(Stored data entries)
/---
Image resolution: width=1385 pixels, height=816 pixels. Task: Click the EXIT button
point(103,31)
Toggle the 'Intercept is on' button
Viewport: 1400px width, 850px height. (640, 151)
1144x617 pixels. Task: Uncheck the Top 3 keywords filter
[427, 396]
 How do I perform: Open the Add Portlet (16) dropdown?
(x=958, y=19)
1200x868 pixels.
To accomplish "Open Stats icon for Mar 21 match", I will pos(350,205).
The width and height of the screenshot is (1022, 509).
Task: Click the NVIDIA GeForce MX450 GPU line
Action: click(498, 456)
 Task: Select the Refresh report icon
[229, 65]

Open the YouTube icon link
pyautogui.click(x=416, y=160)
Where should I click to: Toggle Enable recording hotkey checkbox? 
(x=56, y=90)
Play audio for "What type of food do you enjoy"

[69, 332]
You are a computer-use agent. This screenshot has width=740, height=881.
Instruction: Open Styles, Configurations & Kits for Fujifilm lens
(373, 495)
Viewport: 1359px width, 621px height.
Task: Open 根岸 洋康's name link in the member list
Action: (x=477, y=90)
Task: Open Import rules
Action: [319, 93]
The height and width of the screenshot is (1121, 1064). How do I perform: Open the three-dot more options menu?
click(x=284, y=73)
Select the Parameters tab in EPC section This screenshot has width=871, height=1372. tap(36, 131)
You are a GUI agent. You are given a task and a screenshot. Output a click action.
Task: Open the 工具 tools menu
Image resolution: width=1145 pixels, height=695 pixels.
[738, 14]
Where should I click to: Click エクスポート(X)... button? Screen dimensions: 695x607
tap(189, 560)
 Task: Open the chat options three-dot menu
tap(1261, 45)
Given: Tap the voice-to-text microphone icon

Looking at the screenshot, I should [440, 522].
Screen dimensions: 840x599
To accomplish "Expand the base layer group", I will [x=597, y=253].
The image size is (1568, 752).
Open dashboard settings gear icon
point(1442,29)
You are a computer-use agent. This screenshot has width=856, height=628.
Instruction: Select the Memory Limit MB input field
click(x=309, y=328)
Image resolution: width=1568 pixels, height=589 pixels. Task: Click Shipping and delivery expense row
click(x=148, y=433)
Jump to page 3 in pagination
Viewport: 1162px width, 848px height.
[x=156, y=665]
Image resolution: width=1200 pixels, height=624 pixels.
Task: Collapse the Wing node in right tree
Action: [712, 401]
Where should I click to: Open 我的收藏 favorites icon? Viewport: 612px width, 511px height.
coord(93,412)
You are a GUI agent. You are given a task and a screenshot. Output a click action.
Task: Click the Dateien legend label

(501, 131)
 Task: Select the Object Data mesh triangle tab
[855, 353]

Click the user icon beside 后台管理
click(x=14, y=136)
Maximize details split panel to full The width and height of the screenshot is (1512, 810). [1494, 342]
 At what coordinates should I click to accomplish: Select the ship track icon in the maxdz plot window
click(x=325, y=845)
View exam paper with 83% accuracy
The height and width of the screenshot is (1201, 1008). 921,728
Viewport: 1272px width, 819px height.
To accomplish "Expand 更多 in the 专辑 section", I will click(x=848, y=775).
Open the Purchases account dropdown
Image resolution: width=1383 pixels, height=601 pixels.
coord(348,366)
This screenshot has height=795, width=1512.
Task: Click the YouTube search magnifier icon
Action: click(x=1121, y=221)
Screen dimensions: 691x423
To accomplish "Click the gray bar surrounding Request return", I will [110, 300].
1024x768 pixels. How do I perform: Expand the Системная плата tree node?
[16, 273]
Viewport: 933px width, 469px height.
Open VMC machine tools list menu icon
\---
Please print the lines from the start of the records up to and including the line with "has width=740, height=881.", copying each one exactly and leaving out the rest.

Image resolution: width=1385 pixels, height=816 pixels. Task: Click the EXIT button
point(103,31)
Toggle the 'Intercept is on' button
Viewport: 1400px width, 850px height. (640, 151)
1144x617 pixels. Task: Uncheck the Top 3 keywords filter
[427, 396]
 How do I perform: Open the Add Portlet (16) dropdown?
(x=958, y=19)
1200x868 pixels.
To accomplish "Open Stats icon for Mar 21 match", I will pos(350,205).
The width and height of the screenshot is (1022, 509).
Task: Click the NVIDIA GeForce MX450 GPU line
Action: click(498, 456)
 Task: Select the Refresh report icon
[229, 65]

Open the YouTube icon link
pyautogui.click(x=416, y=160)
Where should I click to: Toggle Enable recording hotkey checkbox? 
(x=56, y=90)
Play audio for "What type of food do you enjoy"

[69, 332]
You are a computer-use agent. This screenshot has width=740, height=881.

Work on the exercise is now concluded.